I don’t know much about beer, except that the beer I like I tend to like a lot – I like it very much, and I like to drink much of it. I’d like to have a better sense of what I do and don’t like and a better vocabulary to talk about it. I really, really like Newcastle brown ale, and Goose Island’s brown ale. I bought two other brown ales recently, thinking that “brown ale” meant more than it does, apparently. One of the two was okay, not as good as either Newcastle or Goose Island. I can’t remember what it was called. The other, Bell’s Best Brown Ale, didn’t taste good to me. So much so that I gave the other 5 bottles in the 6 pack away. My friend Matt works in a brewery, he tells me that I probably don’t like hops much. Hoppy beers make me unhoppy… ! Ha!

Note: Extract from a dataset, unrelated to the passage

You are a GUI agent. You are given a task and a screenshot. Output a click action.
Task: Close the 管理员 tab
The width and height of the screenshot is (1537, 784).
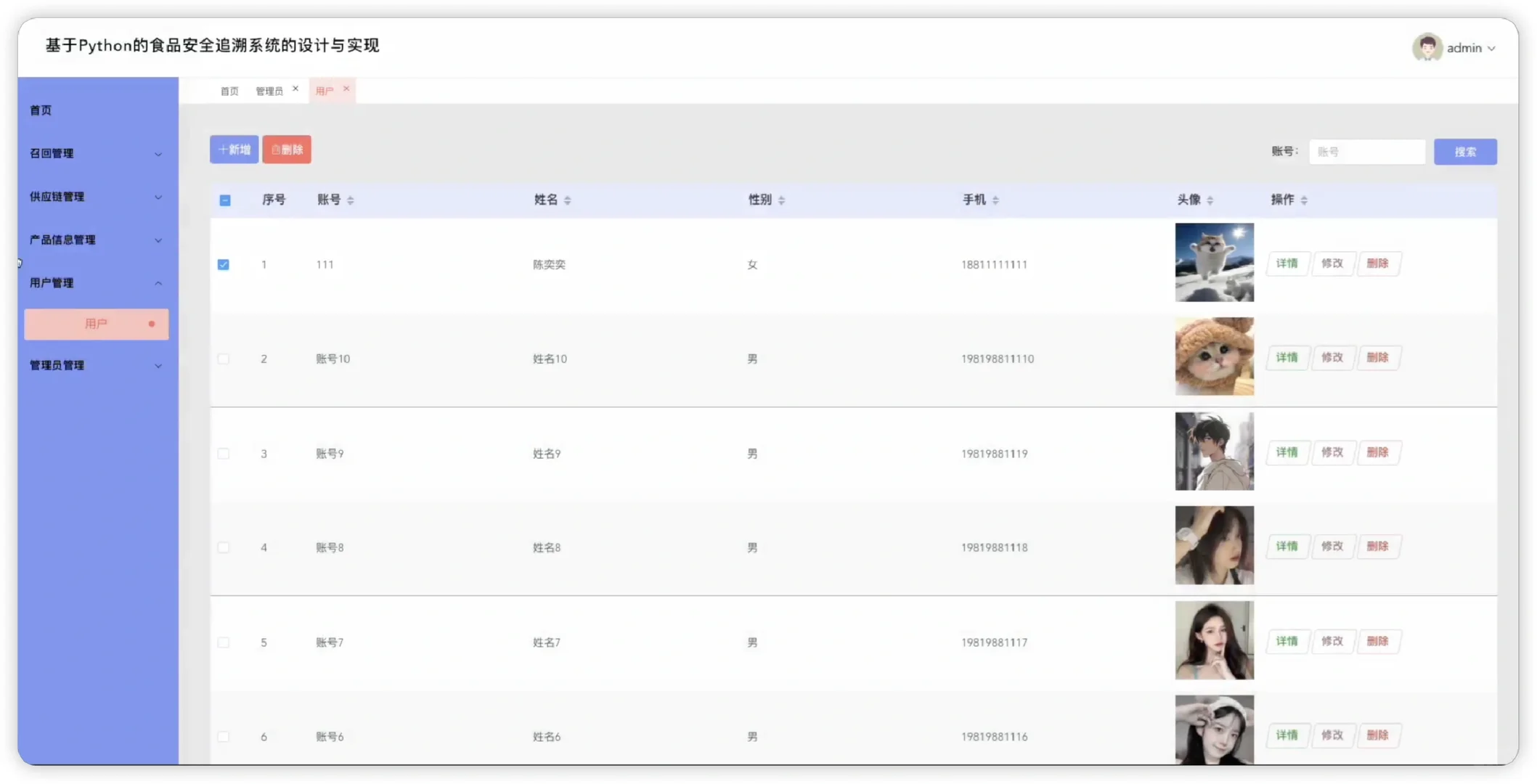coord(295,89)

After I gave the beers to my neighbor I started thinking, when would I drink that beer? I’d definitely would drink it if I had kept it around the house but I wouldn’t have liked it. It’d be a first beer that I’d endure, not enjoy. I think it might be an okay second beer, or third beer. Then I got to thinking, what makes for a good second beer? To be clear here, “second beer” doesn’t mean “the second drink you have”, it’s the second type of beer you drink while drinking. So, if you have a pint of Guiness then a pint of Stella, the Stella is both the second drink and the second beer. If you have three pints of Guiness then a pint of Stella, your second drink and third drinks are Guiness, the Stella is your fourth drink and your second beer. I know I have tastes about what I like better in a second beer, but I’m not sure what they are, because I don’t drink very often anymore. I’d say this brown ale that I didn’t like would be a lousy first beer for me (because I don’t like how it tastes). It’d be an okay second beer, because by the time the second beer rolls around I’m in a more charitable mood. I think it’d totally work for a third beer, because the third beer mostly just has to be wet and beer-ish in flavor. Ideally it should be lighter too. Hmm.
Inconclusive. Clearly further inquiry is needed.